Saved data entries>
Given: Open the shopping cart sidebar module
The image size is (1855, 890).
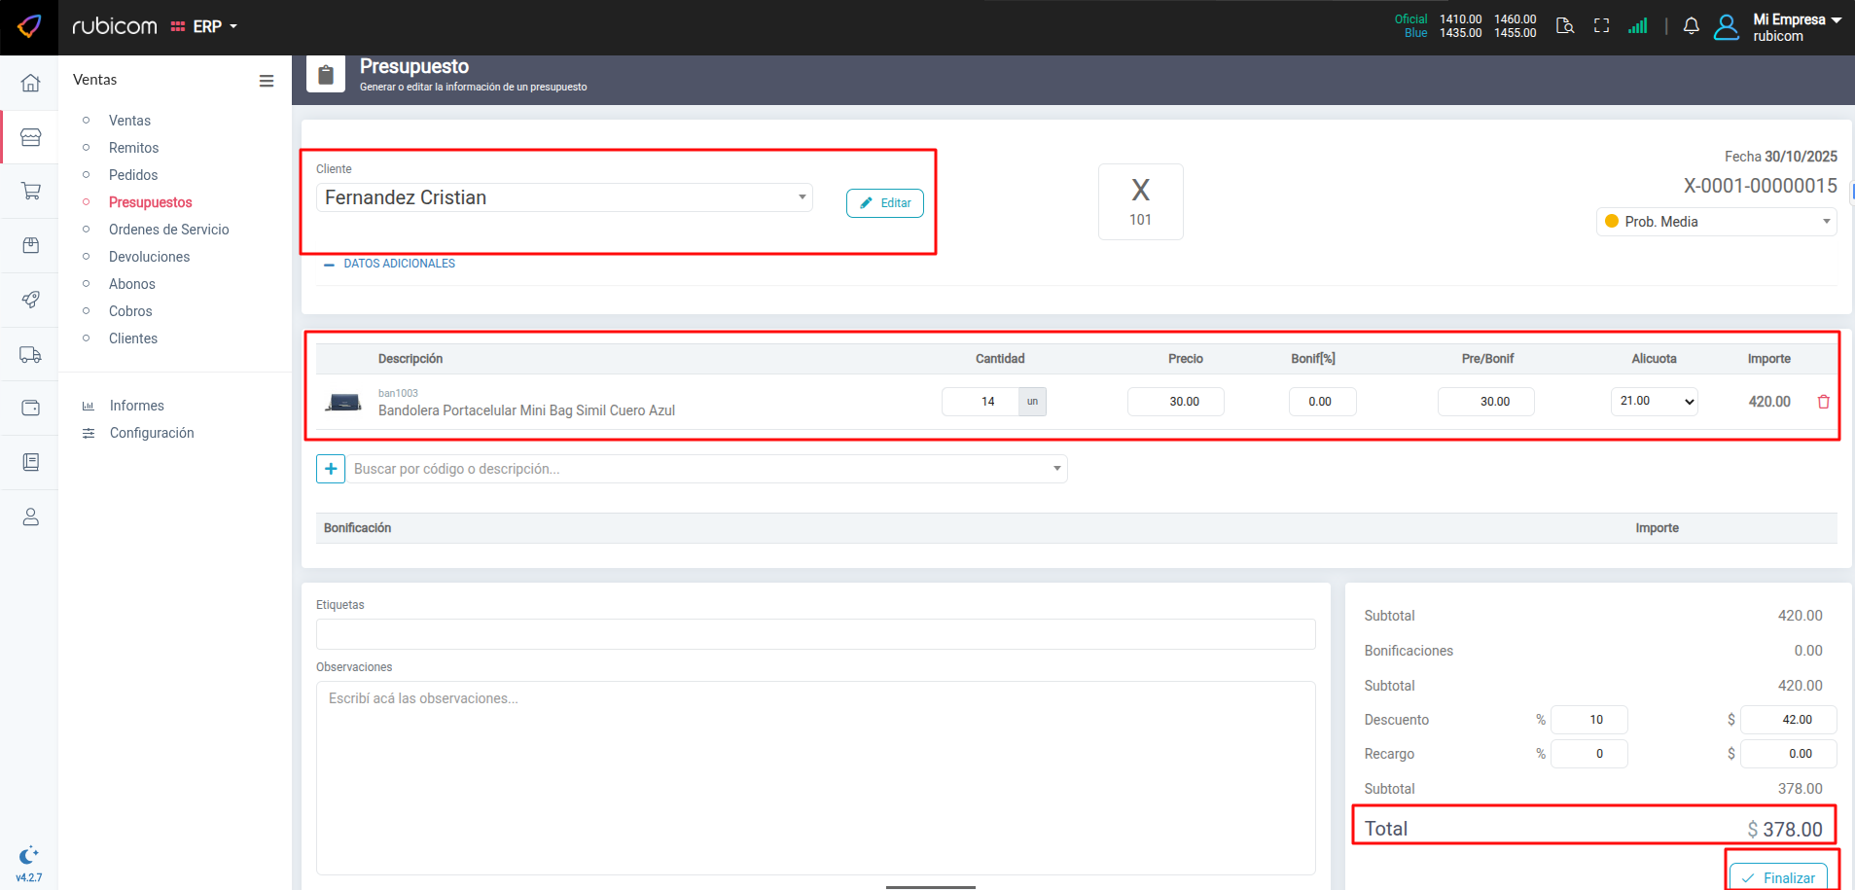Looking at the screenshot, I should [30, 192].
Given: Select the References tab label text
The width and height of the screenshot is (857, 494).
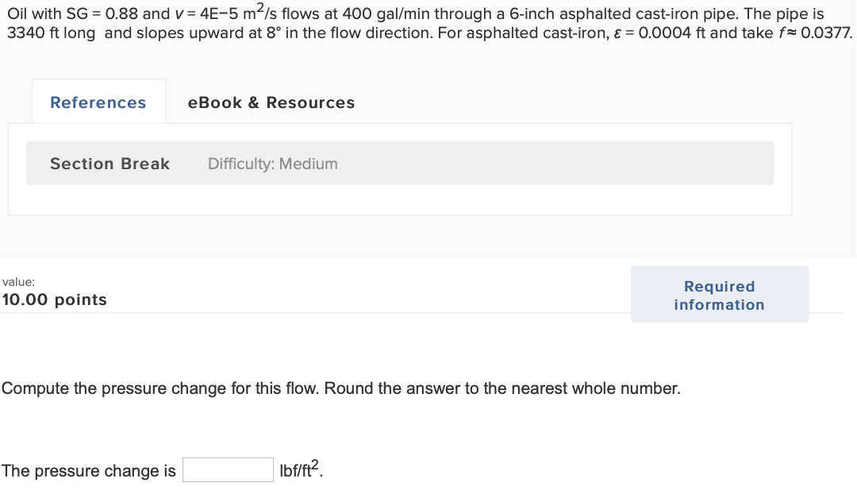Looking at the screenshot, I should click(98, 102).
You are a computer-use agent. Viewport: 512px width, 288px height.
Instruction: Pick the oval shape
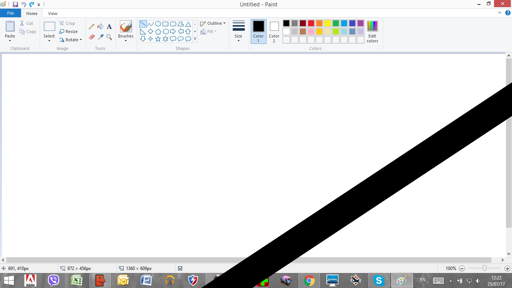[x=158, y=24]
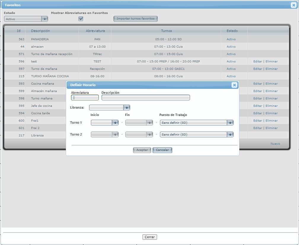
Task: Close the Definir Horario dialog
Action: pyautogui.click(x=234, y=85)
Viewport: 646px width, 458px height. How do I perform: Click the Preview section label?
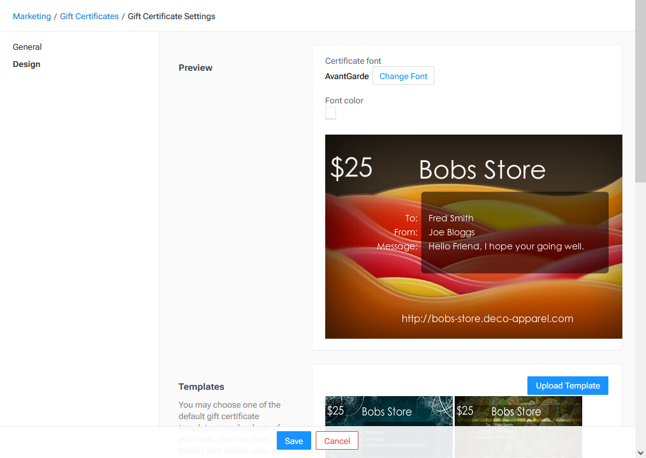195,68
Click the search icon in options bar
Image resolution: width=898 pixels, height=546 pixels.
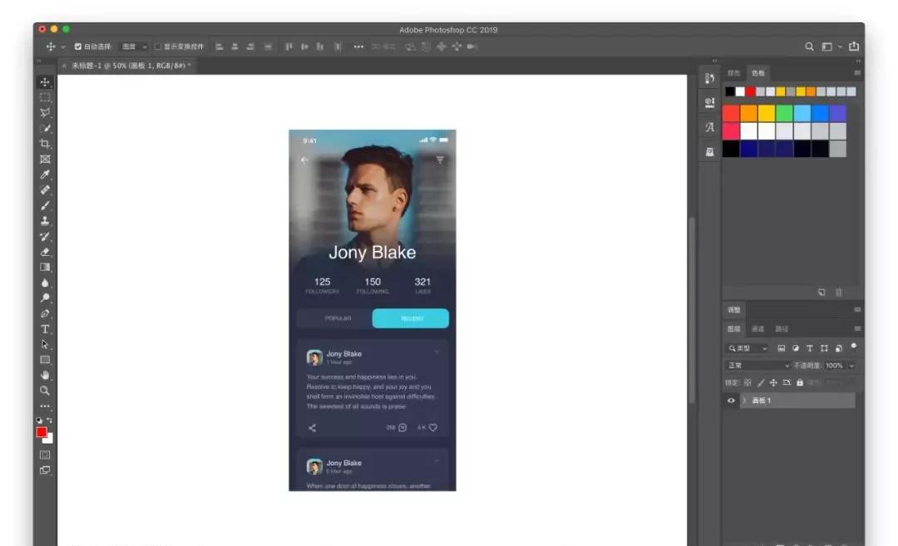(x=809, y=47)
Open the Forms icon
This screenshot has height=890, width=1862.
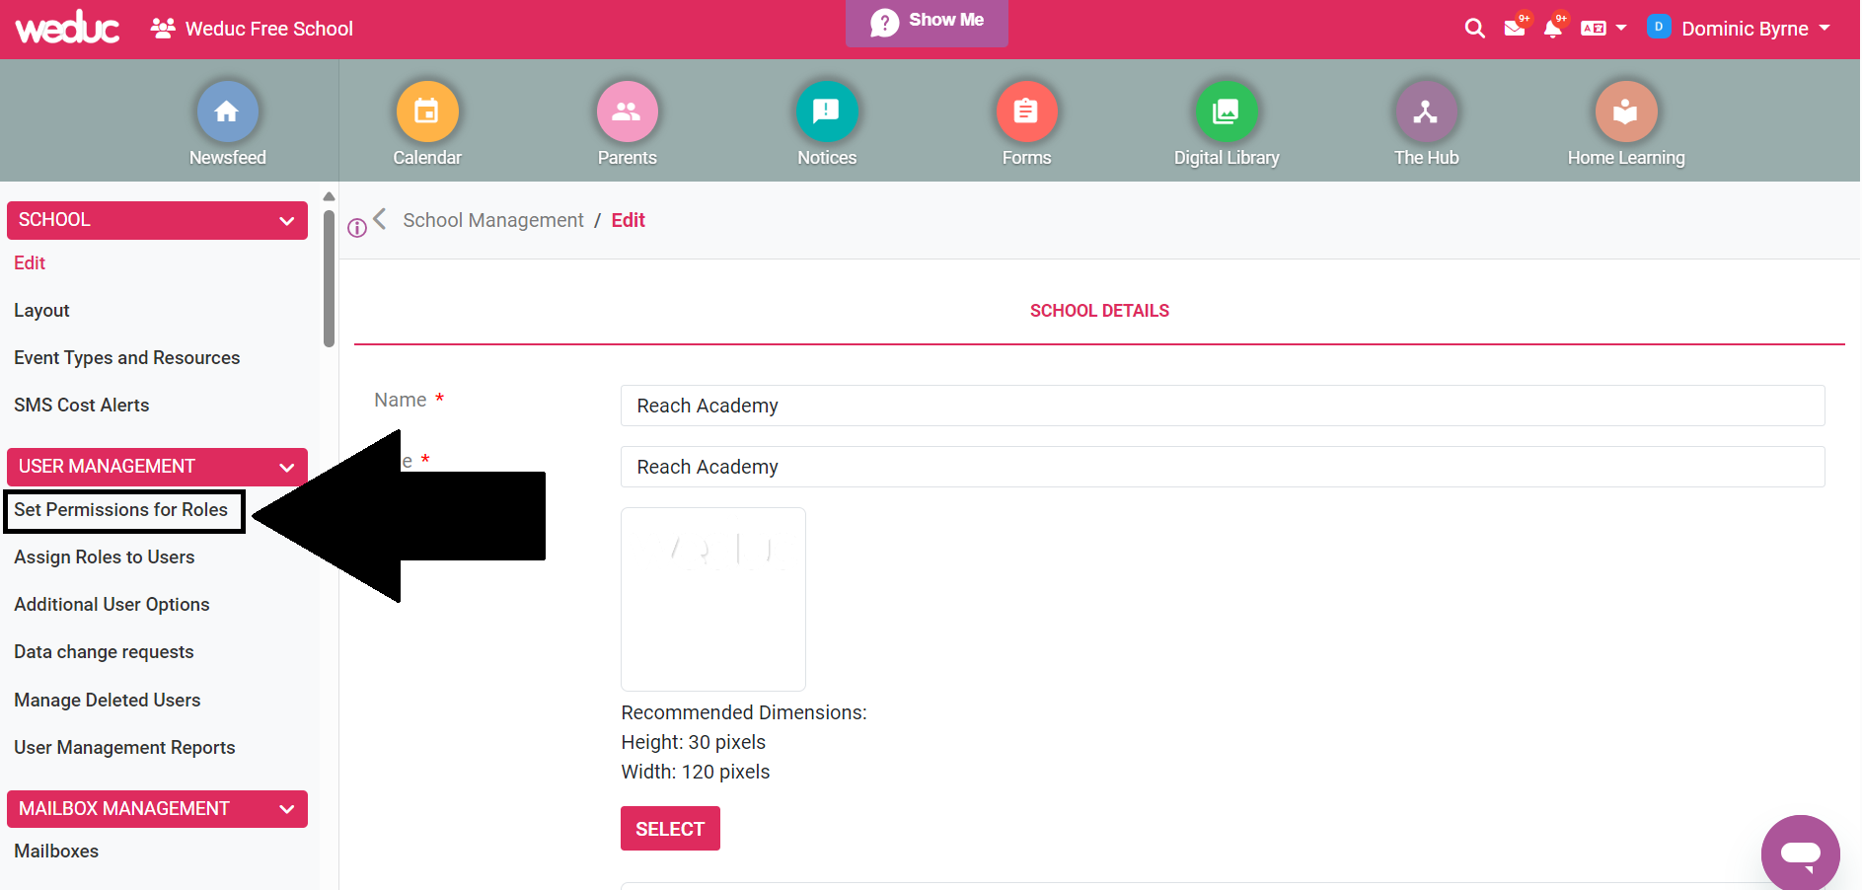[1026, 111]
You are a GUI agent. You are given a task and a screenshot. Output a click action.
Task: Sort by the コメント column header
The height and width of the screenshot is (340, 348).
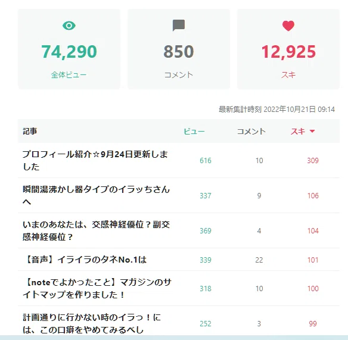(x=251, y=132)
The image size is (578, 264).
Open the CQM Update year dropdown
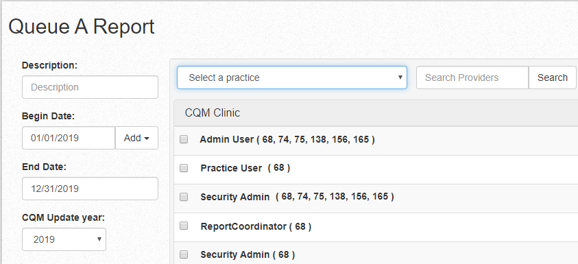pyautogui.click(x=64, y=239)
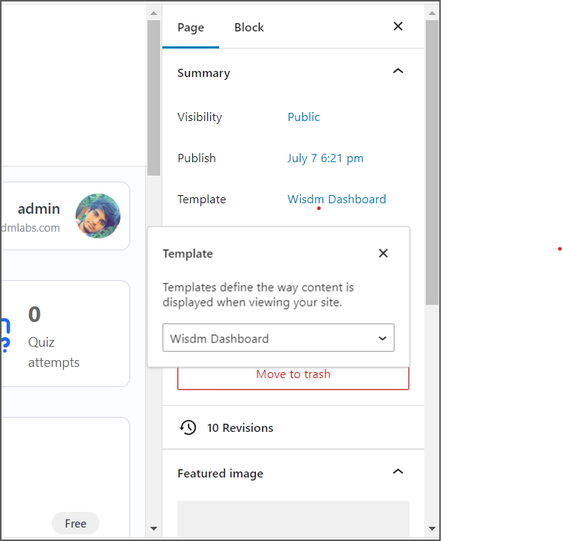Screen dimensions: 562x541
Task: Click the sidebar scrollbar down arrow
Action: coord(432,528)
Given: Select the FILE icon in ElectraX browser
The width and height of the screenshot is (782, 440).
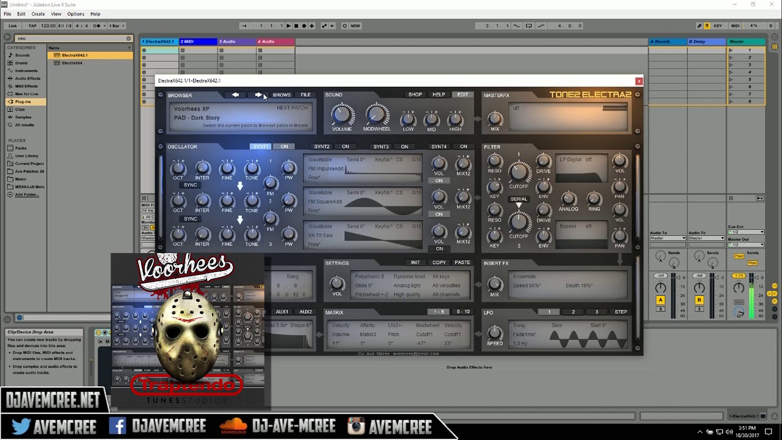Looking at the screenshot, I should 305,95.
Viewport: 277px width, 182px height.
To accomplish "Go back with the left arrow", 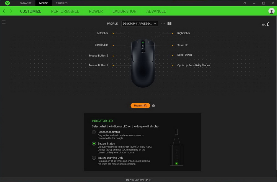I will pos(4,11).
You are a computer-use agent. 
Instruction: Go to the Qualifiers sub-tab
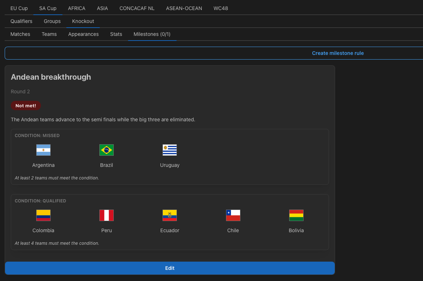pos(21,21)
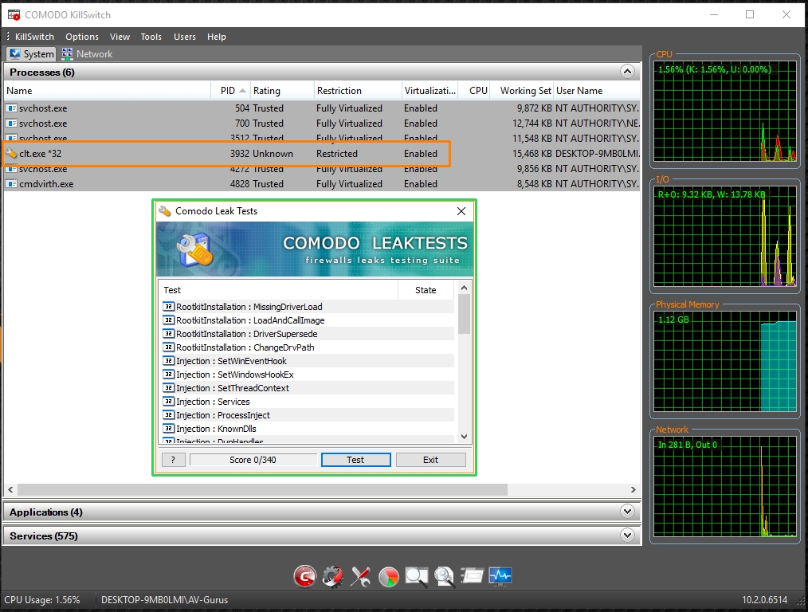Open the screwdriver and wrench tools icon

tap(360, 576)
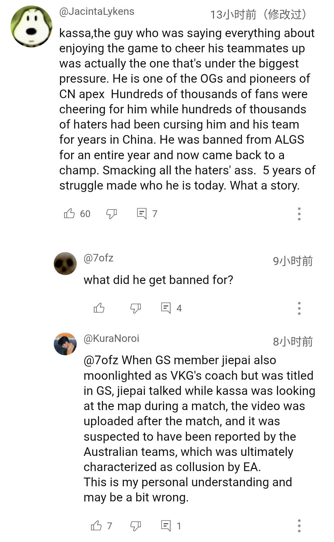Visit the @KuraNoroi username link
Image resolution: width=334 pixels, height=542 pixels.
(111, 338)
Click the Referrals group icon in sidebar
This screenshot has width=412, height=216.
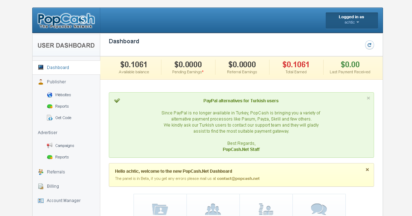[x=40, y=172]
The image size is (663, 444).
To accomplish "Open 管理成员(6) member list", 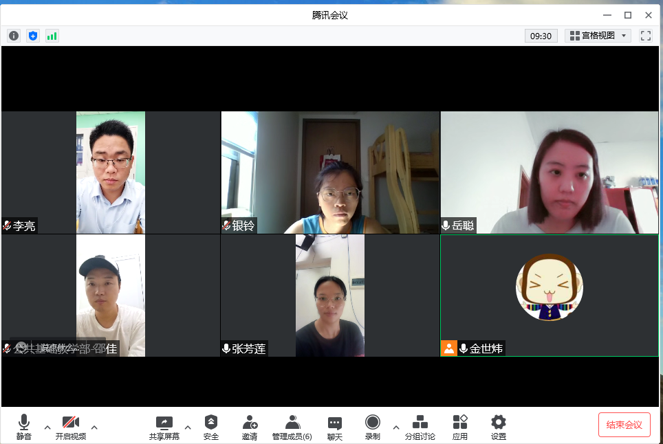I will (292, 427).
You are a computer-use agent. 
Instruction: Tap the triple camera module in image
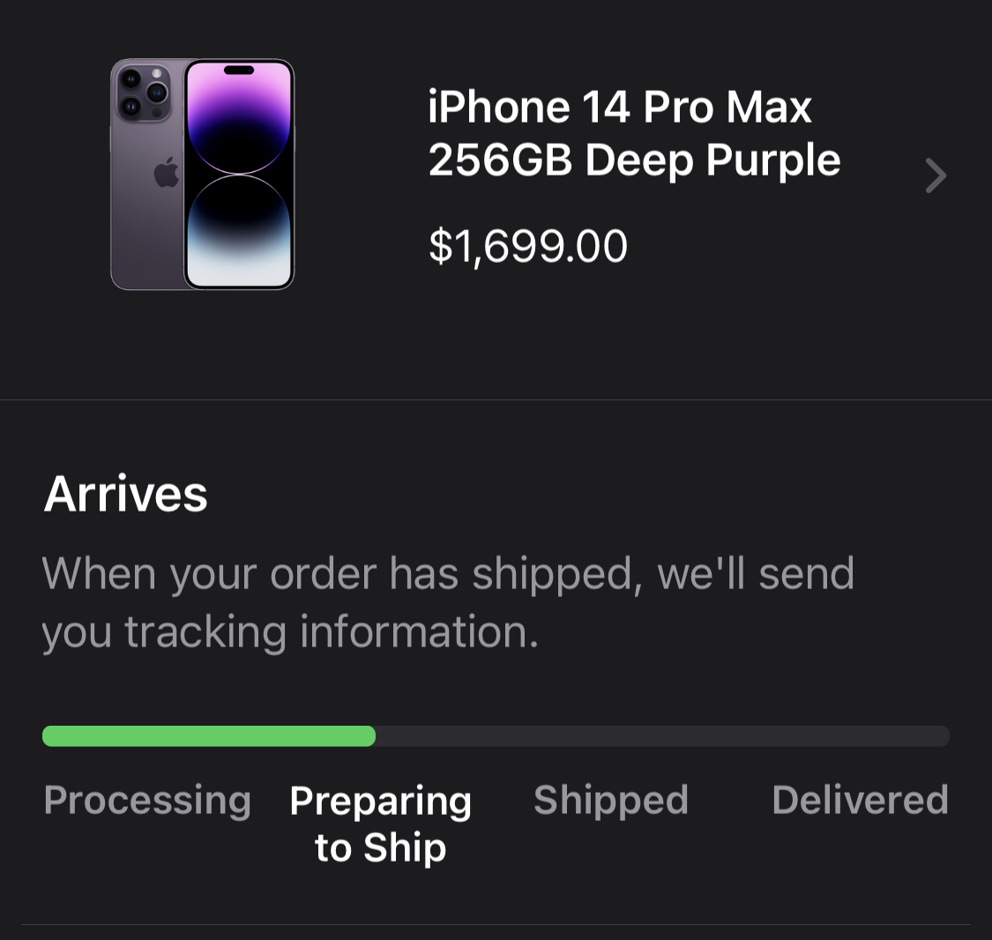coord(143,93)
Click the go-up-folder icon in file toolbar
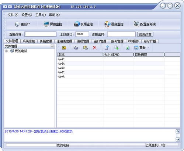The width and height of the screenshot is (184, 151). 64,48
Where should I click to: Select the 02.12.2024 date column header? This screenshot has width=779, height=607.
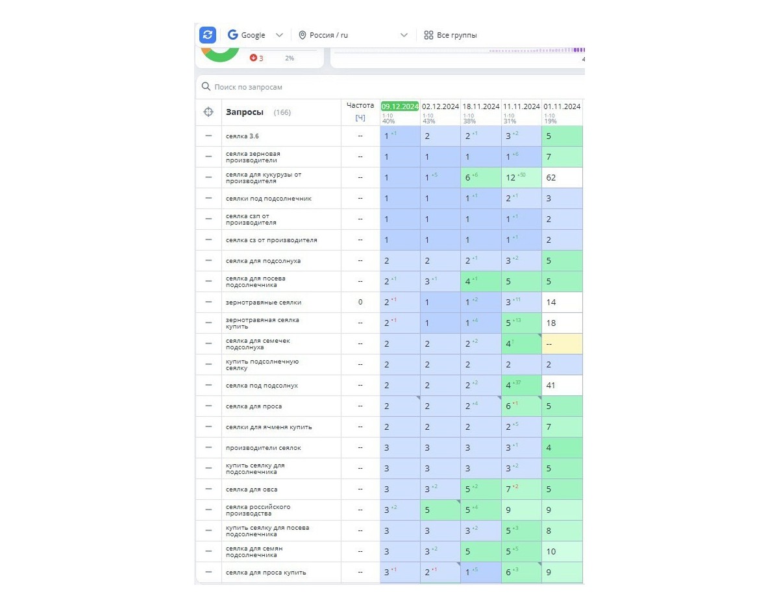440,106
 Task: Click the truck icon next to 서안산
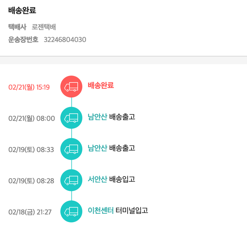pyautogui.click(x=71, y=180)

ACTION ITEM> Take the records above from their first line through the line with "You are a computer-use agent. Viewport: 512px" and set those lines down word for word, minus the pictures.

EXERCISE RESULT>
Given: Open the shopping cart sidebar module
The image size is (1855, 890).
Looking at the screenshot, I should [30, 192].
Given: Select the References tab label text
The width and height of the screenshot is (857, 494).
Looking at the screenshot, I should click(98, 102).
You are a computer-use agent. Viewport: 512px width, 288px height.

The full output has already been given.